The above output reports on size of real memory, total memory currently in use, free memory, memory that is pinned (that is, it will stay in memory and not be swapped out to paging space), and virtual memory. The report also displays information on workloads and persistent and client memory.

To find out how much memory user ukinst2 is using, use this code:

# svmon -U | head -n 3; svmon -U -O unit=GB |grep ukinst2

User Inuse Pin Pgsp Virtual

ukinst2 1.16 0.03 0.03 0.50

In the above output, we can determine that user ukinst2 is using 1.16 GB of real memory, 30MB is used by the paging space, 30MB is pinned in memory, and 50MB is currently in virtual memory.

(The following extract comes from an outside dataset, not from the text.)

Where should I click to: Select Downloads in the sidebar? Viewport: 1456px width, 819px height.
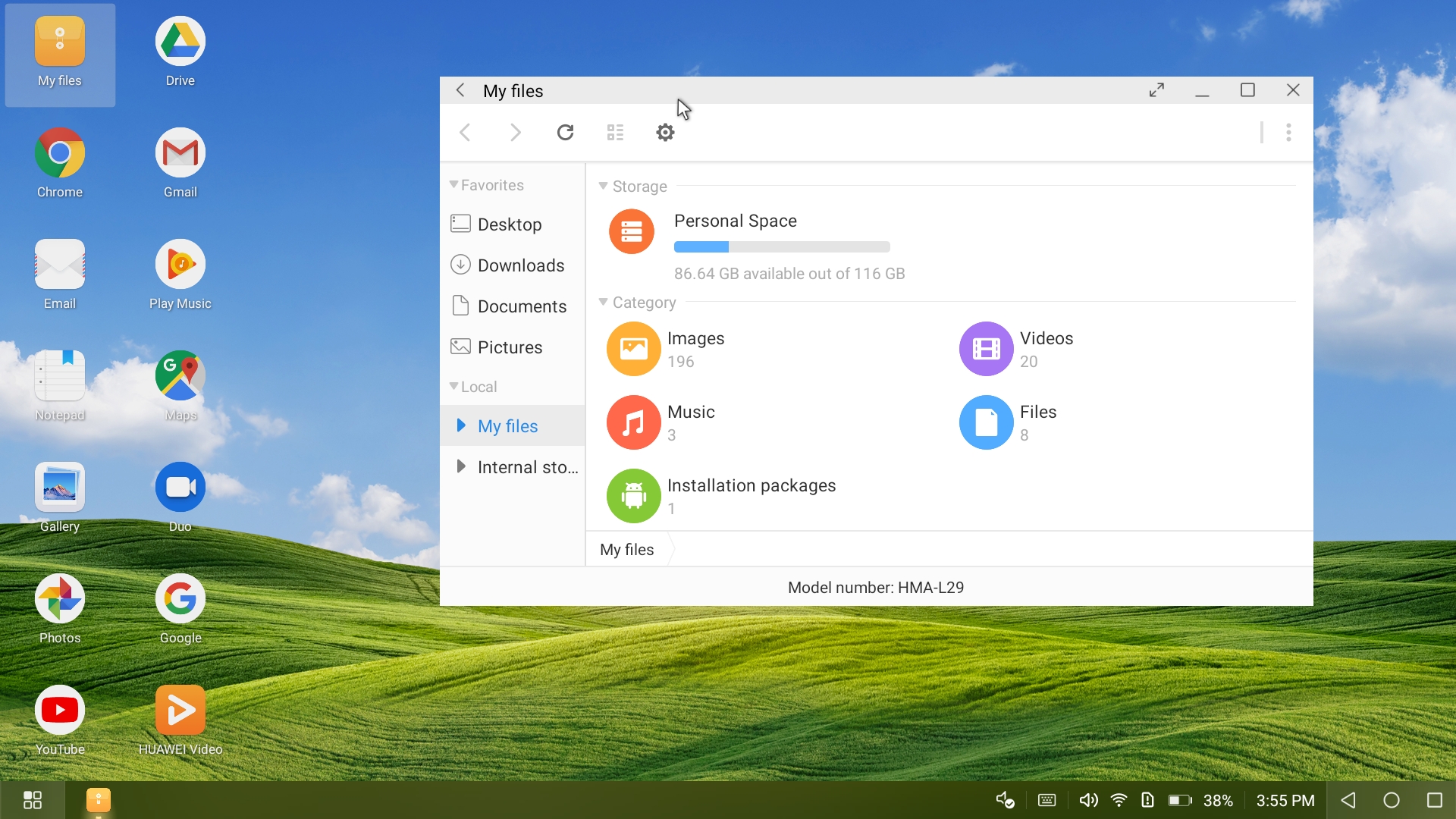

You can also use svmon -U to produce a list of all users and their respective memory use.

There is also the vmstat command, which provides reports similar to those of svmon but without as much detail.

Lvmstat

If the system is suffering from extreme disk activity, you need to identify the source. The lvmstat command will provide information on hotspots contained in your Volume Groups, or Logical Volumes. First, enable logging using lvmstat on the required Volume Group—in this example, appsvg:

# lvmstat -v appsvg -e

Next, you could run a report on all Logical Volumes contained in that Volume Group, running at 2-second intervals, producing five reports:

# lvmstat -v appsvg 2 5